COMPORTAMENTO
24/09/2018 13:49 -03 | Atualizado 24/09/2018 13:49 -03

Italiana cria abrigo para cachorros em luto

A casa de repouso recebe os animais que perderam os seus donos.

Little Brown Rabbit Photography via Getty Images

O que acontece com os cachorrinhos que perderam seus donos? Companheiros de uma vida, muitas vezes os animais são abandonados ou não tem para onde ir com a partida do seu tutor original. Pensando em como melhorar o suporte para esses bichinhos até o fim de seus dias, uma italiana fundou uma casa de repouso para cães em luto.

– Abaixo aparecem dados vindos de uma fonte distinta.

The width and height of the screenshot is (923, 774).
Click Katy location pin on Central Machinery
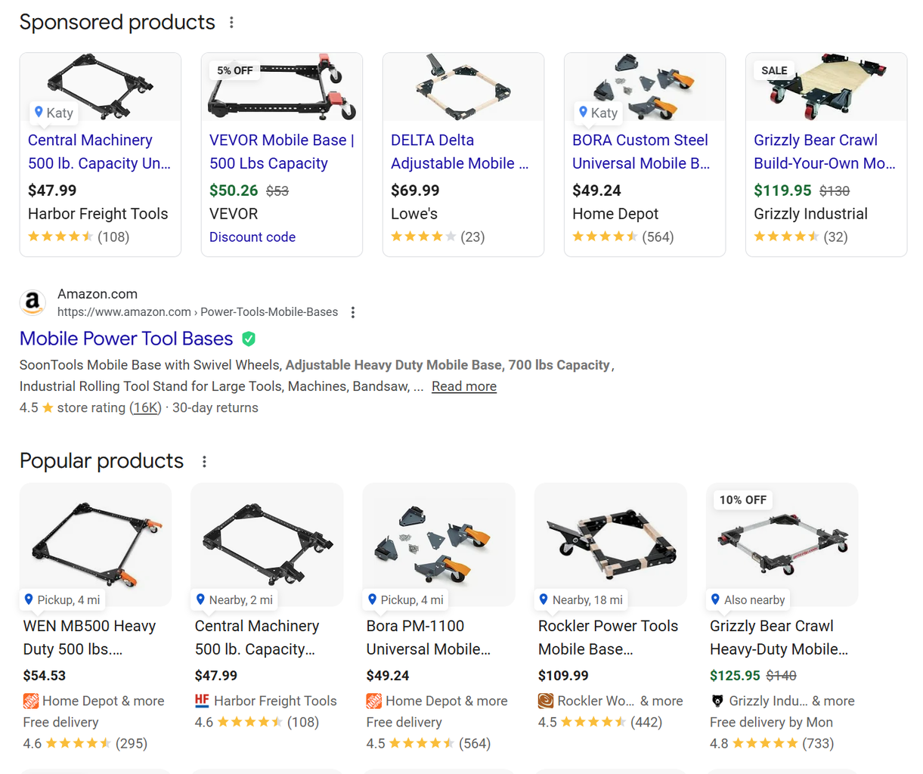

A instituição se chama "Baffi d'argento" ("Bigodes de prata", em tradução literal). Tudo começou com a história de um cão que foi abandonado depois da morte de seu tutor. No canil, o animal era visto sempre triste e sem interagir com os outros animais. Ele não sentia mais fome e foi encontrado morto em uma manhã por um dos responsáveis pelo canil.

"Quando me ligaram, já era tarde. Então eu me questione: o que acontece com os cães que ficam órfãos da pessoa com quem viveram por um longo tempo e que passam do conforto de casa para o canil?", diz Daniela Salvi, etóloga apaixonada por cachorros e fundadora da Baffi d'argento.

"Existem pessoas que morrem e não têm filhos, ou têm filhos que se preocupam somente em repartir a herança, abandonando os cães sem pensar duas vezes", afirmou Salvi.

Foi aí que a etóloga resolveu criar a casa de repouso como resposta para mudar o destino de tantos animais.

"Atualmente temos três cachorros, mas outros três estão para chegar. Nebbia, que estava velho e muito doente, morreu 15 dias depois de chegar aqui, mas valeu a pena tomar conta dele", disse.

A única exigência do local é que os cães não sejam agressivos e não criem problemas com os outros animais. Todos os cachorros são soltos nas manhãs para ficar no frescor das árvores ou mesmo para descansar.

Clara Di Silvio, sócia de Salvi, se dedica à limpeza, ao café da manhã e ao cuidado dos animais. Os cães doentes fazem tratamento, desde soro a medicações, e em casos mais graves passam por intervenções na clínica veterinária que fica na frente da casa. Às 16h, os animais voltam para dentro, são penteados e "jantam" (são duas rações por dia), depois todos vão para o salão ver TV.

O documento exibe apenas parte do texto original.